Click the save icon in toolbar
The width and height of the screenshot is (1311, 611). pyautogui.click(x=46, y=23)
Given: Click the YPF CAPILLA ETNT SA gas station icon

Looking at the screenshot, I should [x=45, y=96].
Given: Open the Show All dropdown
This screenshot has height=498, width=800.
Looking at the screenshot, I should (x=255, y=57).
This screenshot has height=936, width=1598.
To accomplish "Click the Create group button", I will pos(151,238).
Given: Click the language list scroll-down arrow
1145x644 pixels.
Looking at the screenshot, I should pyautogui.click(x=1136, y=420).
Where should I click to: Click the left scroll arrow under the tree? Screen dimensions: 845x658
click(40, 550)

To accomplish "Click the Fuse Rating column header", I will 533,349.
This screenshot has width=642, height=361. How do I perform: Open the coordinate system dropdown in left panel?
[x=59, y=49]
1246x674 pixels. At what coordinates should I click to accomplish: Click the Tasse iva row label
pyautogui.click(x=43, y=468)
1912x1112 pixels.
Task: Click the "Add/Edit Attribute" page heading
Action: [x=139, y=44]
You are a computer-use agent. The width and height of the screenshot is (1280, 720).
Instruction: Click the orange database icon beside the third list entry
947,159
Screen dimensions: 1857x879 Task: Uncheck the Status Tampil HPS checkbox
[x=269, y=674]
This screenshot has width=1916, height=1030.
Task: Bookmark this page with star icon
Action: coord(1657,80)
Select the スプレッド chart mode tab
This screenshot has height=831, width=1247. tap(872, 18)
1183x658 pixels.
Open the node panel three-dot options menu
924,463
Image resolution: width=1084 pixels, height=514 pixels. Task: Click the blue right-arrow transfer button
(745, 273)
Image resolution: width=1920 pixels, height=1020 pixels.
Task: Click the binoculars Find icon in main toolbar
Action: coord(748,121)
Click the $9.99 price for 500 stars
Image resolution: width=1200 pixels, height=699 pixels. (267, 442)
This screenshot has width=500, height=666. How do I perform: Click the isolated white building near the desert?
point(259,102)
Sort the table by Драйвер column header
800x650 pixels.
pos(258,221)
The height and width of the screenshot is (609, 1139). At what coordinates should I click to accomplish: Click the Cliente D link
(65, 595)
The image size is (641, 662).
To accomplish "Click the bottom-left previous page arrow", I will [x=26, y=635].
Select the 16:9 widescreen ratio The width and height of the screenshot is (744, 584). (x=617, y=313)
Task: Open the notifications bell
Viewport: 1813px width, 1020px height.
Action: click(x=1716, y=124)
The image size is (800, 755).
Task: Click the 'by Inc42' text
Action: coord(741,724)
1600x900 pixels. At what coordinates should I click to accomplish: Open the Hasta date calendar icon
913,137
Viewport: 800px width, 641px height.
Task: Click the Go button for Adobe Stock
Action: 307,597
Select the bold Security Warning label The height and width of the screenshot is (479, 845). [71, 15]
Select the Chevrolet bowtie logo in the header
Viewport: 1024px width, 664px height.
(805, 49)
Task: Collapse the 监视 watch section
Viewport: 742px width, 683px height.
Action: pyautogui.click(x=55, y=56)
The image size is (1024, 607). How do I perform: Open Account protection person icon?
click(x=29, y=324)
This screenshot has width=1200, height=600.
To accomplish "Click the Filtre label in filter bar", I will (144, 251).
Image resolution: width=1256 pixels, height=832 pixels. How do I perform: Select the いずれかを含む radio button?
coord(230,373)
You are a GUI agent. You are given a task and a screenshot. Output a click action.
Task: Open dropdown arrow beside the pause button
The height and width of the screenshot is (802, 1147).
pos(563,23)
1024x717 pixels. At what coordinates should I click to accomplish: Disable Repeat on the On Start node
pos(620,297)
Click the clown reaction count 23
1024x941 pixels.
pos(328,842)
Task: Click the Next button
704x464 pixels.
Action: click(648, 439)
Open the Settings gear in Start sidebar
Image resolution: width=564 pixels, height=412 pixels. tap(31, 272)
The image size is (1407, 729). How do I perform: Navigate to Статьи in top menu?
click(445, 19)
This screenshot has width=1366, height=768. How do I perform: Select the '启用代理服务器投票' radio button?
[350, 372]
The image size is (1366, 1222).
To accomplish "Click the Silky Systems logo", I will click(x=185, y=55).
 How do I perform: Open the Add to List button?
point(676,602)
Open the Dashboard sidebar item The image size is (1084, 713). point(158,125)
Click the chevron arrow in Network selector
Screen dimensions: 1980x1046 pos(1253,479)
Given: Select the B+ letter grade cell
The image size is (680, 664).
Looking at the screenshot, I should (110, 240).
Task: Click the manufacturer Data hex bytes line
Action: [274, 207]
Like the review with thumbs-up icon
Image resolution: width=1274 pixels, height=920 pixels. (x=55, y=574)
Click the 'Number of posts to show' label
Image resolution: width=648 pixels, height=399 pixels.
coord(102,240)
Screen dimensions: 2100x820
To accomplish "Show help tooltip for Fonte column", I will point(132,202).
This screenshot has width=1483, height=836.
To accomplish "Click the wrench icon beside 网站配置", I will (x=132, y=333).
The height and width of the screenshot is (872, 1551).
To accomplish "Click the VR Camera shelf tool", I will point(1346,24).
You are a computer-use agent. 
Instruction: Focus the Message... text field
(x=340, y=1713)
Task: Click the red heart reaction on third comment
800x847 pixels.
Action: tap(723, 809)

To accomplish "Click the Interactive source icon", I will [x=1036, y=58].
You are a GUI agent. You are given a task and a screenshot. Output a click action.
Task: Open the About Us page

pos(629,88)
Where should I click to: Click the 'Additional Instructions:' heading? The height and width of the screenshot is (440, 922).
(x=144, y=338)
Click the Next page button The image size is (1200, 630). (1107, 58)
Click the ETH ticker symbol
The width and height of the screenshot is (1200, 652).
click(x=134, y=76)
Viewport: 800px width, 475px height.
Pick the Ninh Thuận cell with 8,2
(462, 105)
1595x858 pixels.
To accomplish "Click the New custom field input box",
···
• Aim of the task: Write out exactly the lines from the start of the material through the line with "Given: Open the Show All dropdown". No other output is expected.

• Exercise response:
Click the save icon in toolbar
The width and height of the screenshot is (1311, 611). pyautogui.click(x=46, y=23)
Given: Click the YPF CAPILLA ETNT SA gas station icon

Looking at the screenshot, I should [x=45, y=96].
Given: Open the Show All dropdown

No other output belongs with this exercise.